Expect that afterwards there may be a few times that he denies how much fun it was (that's the guilt or shame I was speaking of).

Repeat the experiment one more time, being a bit more elaborate this time.

Overcoming his reluctance to accept this part of himself will take time.
I hope he proves worthy of a great partner like you.

Chris

susiej
11-28-2009, 12:04 PM
Tasha,

Previous posts have said "you could try this ..." -- for some reason, they bring to mind Yoda's famous quote from Star Wars: "do, or do not. There is no try".

In other words, IMHO you shouldn't "try" some strategem like giving him lingerie, asking him if he wants a make over. This opportunity for both of you is way too important to squander on "try". You've got only one chance to "do" it right the first time, and straightforwardness and honesty is the best approach.

Understand that he's being very brave to drop these hints -- IMHO you must respond relatively soon, or by keeping silent, you will be implying that you do not approve. If he stops dropping the hints, don't think for a moment that he's changed his mind about dressing. As you read more posts in this forum, one thing you'll see we almost all agree on -- those of us who are born with this "privilege" of gender agility get to enjoy it our entire lives. If he stops hinting, he's giving up on you.

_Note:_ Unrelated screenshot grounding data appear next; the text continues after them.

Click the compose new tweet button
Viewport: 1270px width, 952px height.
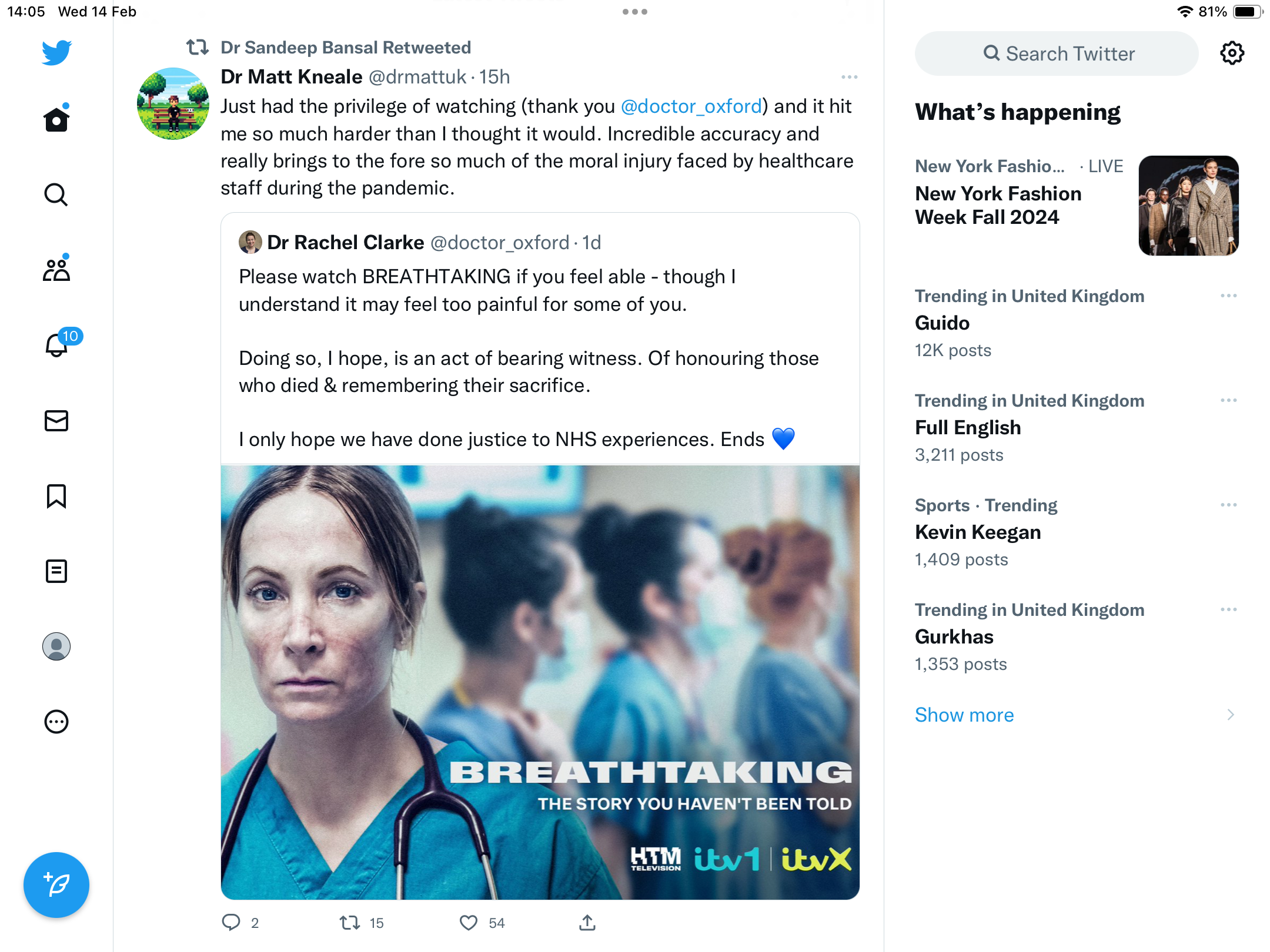pos(56,885)
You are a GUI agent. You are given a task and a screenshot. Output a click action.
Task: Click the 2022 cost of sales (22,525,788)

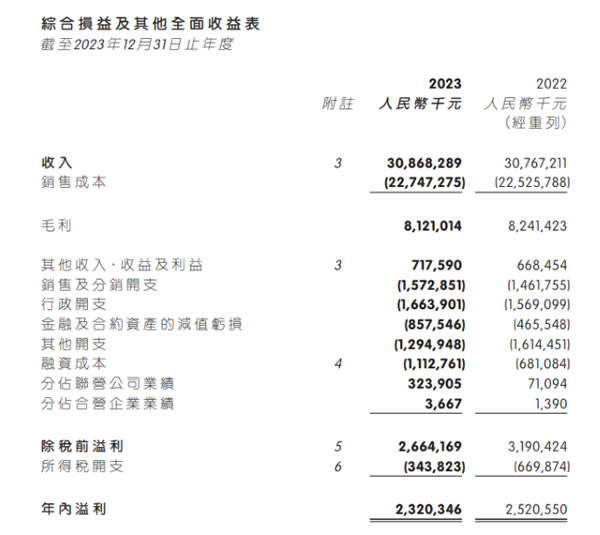point(531,181)
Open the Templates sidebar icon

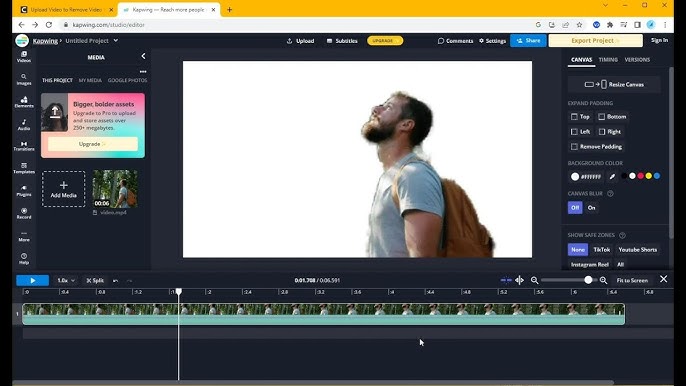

Simply speak to him about his hints, and let him know you're supportive.

And -- make sure you know just how supportive you are. Could you truly enjoy helping him dress? Shop? Shop en femme? Visualize the two of you out at a lesbian dance club. And, think about how the evening might conclude, at home. Does all, or even some of this work for you? Because if not, you're going to break his heart.

Thanks for being so understanding! I wish both of you all the best!

Oh -- and for Heavens' sake, keep us posted on how it goes!!

Hugs,
Susie

lavistaa62
11-28-2009, 12:14 PM
He has not only an open and accepting partner but one who goes to great lengths to understand even those things which he may not have revealed to himself. Perhaps he's like myself- more open to unspoken communication which relies on the insight of both parties than the actual spoken word.

Here's a scenario- a method of extending an invitation. Do you buy him clothes? Perhaps one of those purchases could mistakenly be the female version of something he'd like- jeans or pajamas come to mind. Jeans I guess are a better candidate but the idea is something not obviously female but which, if the spirit within him were to recognize it, he'd prefer in the female version. It shows you understand while not placing him directly in an uncomfortable or awkward situation. If he says no, no problem, just return them. If he puts them on you can compliment him on the fit and the way they make him look.

Either way, he's a lucky man.

Huntress
11-28-2009, 12:22 PM
1. Kidnap him and take him under mild duress to a mad scientist. Conversion to a hot babe coming right up. No... wait... maybe he's just a CD'r. Ok. Scratch this one.
2. Have him abducted by Aliens. Conversion to a gorgeous babe coming right up. Oop... same problem as the first suggestion. Forget this one.
3. Well, I guess that leaves open honest communication at the uptake both of you can bear. Throw in some Love, and you have won yourself a Twofer. Congratulations girl!

Huntress

Karen564
11-28-2009, 03:34 PM
Dear all,
I am new here, and I would like to introduce myself:
My name is Tasha. I am not yet officially a SO of a CDer...but I suspect I have the perspective of becoming one. This is the reason why I come here.

I have been in a long distance relationship with my partner for more than 3 years now. Things are going steady, but something always seems to be there to hold him back. In the first glance, he seems to be your typical commitment-phobic guy (40, once divorced), who demands a lot of personal space. But during our last few holidays together, I had a feeling that he had been dropping hints: he told me he wanted to try on some of my clothing; he would like to try a manicure and pedicure and make-up session. In some trips, he also bought a lot of feminine accessories...for himself.
In the beginning I took them as jokes, but eventually due to the frequency of these jokes, I realized it may be no joke at all. I have encouraged him lightheartedly. I jokingly suggested we went for a manicure/pedicure, he then only laughed nervously and said he'd be too shy.
Once he let me use his computer, and I saw on the website address, there were entries of transvestite websites.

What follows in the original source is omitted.